Hill looked out the window, saw the day leaking away. Not much colour around today; dark blues and grey, some muddy brown. Lots of water though. Rain that swept in on a breeze, trying its best to become a gust, maybe a gale. Hill wasn’t a fan of this kind of weather; the dark and the dreary that sucked ambition and impelled you to remain indoors, tempting you to the larder or the Quality Street tin.
Hill didn’t have a larder. He didn’t know anyone who did.
Dark and dreary – there’d been a lot of that around lately. He preferred other weather, more seasonal weather; preferred freezing cold days that were bright; days when the chill tingled fingers, bit at noses, where frost would cover and sparkle on windscreens and lawns. Maybe snow. Yes, Hill preferred snow.
A year ago there was snow. He remembered it well. Remembered it fondly. A heavy fall that some insisted was a blizzard the week before Christmas, falling with a beautiful silence, muting the city with its soft, clean blanket. It made the baubles on the tree twinkle with greater vim, made the carols more prescient, the days more seasonal. A walk on Christmas Eve around a frozen lake, hot chocolate and warm-centred mince pies as Bing Crosby finally got his dream fulfilled this side of the Severn.

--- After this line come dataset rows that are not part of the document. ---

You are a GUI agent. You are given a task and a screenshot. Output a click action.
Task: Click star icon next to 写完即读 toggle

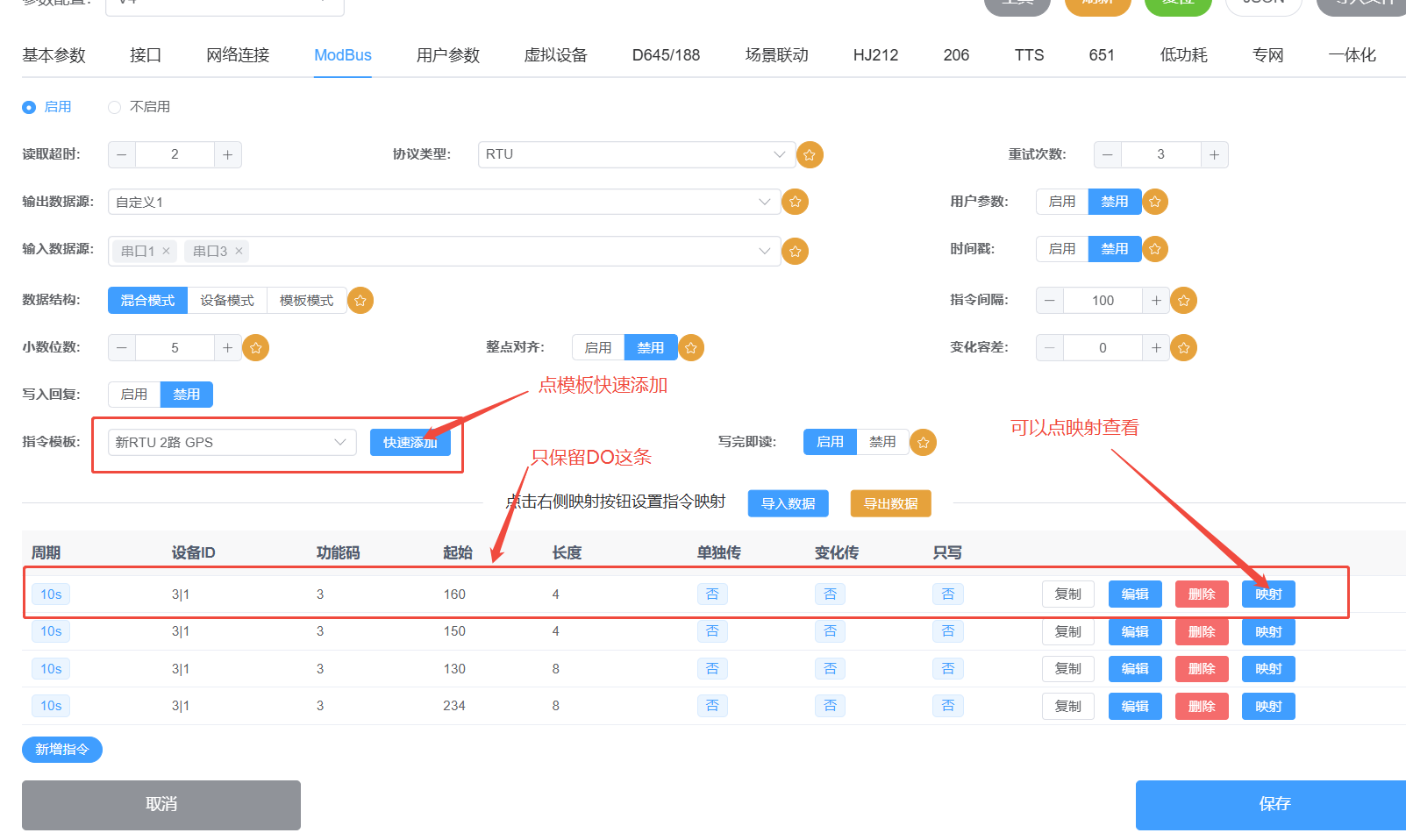(x=923, y=443)
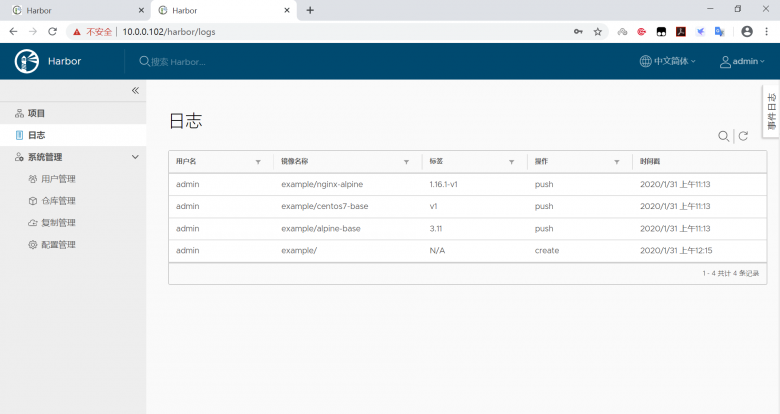The width and height of the screenshot is (780, 414).
Task: Click the filter icon in 用户名 column
Action: click(258, 161)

No such seasonality this year. More akin to Christmas’ past. Didn’t stop the happy build up, the sound of excited children, wishing the week away. The old songs, the familiar films: Polar Express and The Snowman. Waking early, really early and finding out that HE’D BEEN.
But then it was over and the dark and the dreary fell upon the world. That strange, nowhere time between Christmas and New Year. A reluctant need to work, to allow normality back in under the door despite brave efforts to keep it away for a few days longer. He liked Christmas, always had. He loved this one – the smile on the boy’s faces, the chance to re-acquaint with a wife he’d seen too little of, of late. But those days after Boxing Day, before the ringing bell of another year – what of them?

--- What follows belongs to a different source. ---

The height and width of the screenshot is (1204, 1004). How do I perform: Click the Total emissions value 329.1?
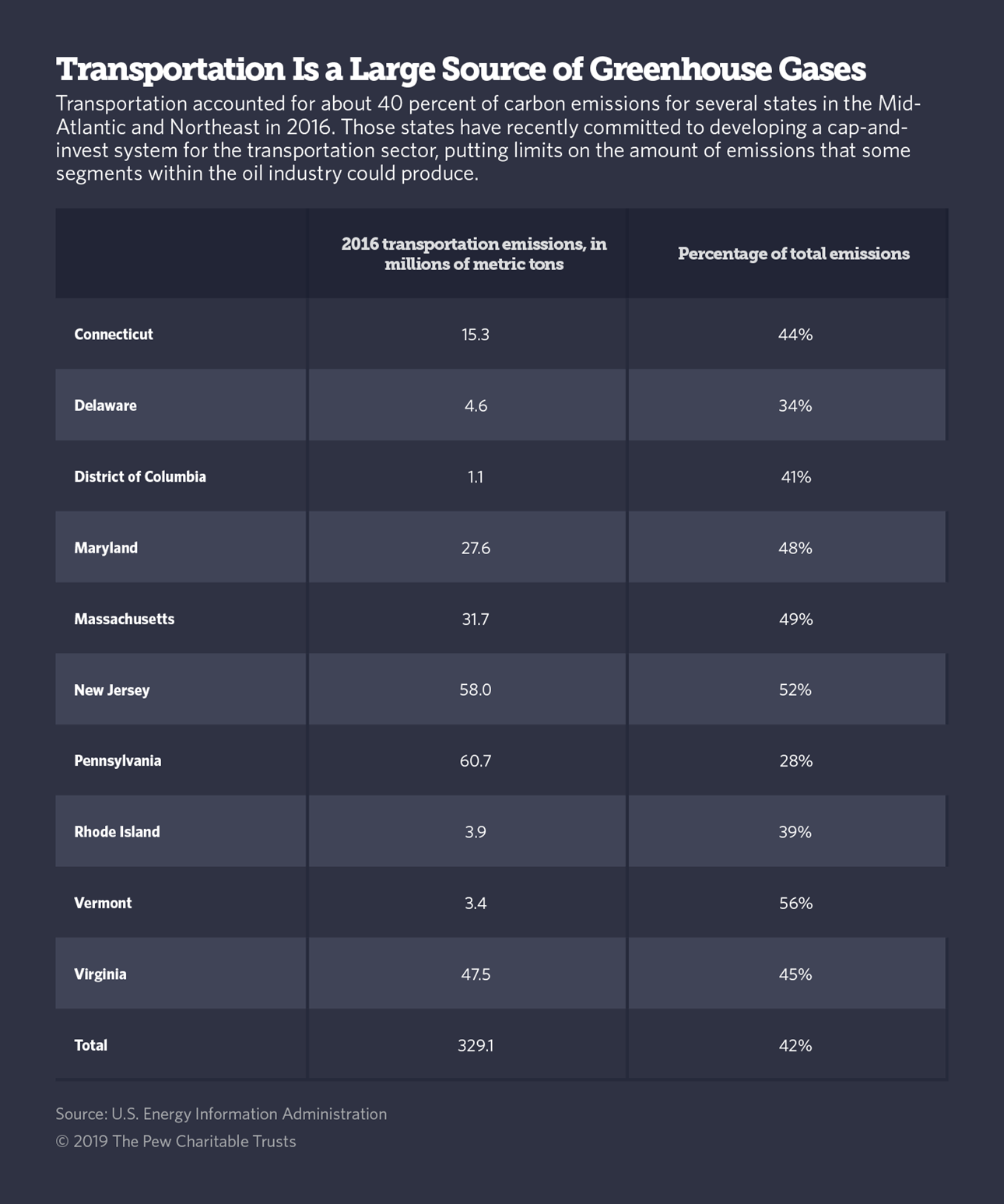click(476, 1045)
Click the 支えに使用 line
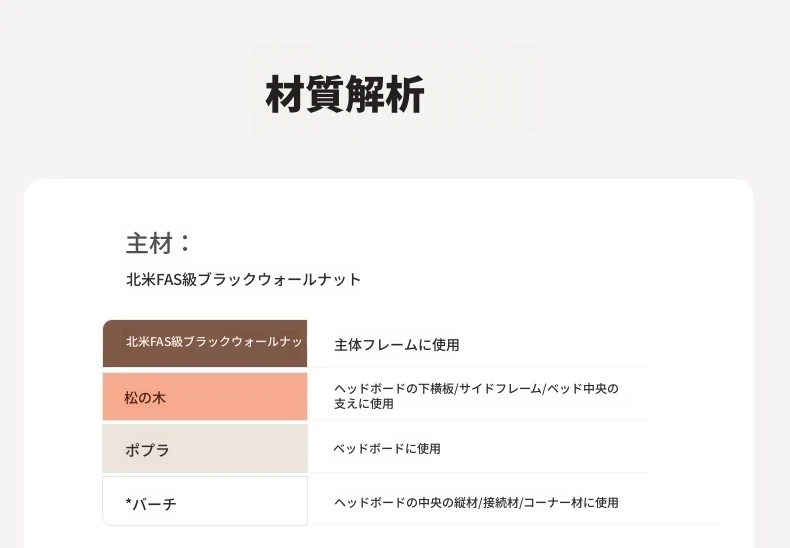Screen dimensions: 790x548 click(364, 404)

He wrote some things on a page, then typed more on a screen, mind drifting as ever was the case. Another year over, as John Lennon sang. A new one just begun (almost). Reflecting as he watched the tree bend against the ever darkening sky. Another year over, another year older. A year filled with things, with events, with news that rarely seemed good. Riots and Protests, occupations and overhauls. Despotic death. He wrote some more things and knew that it made no sense so he stopped. Is there always this much news in the course of a year? Or has he just noticed it more this time? So much news, so much change. His new phone speaks to him, answers questions posed his way. Google have patented a car that drives itself. There were scientists this year who suggested that there were things that travelled faster than the speed of light. Hill was fascinated and puzzled by all of this. He watched the riots earlier in the year and didn’t know what to think, or who to blame. So he made crass jokes about it instead and watched Have I Got News For You.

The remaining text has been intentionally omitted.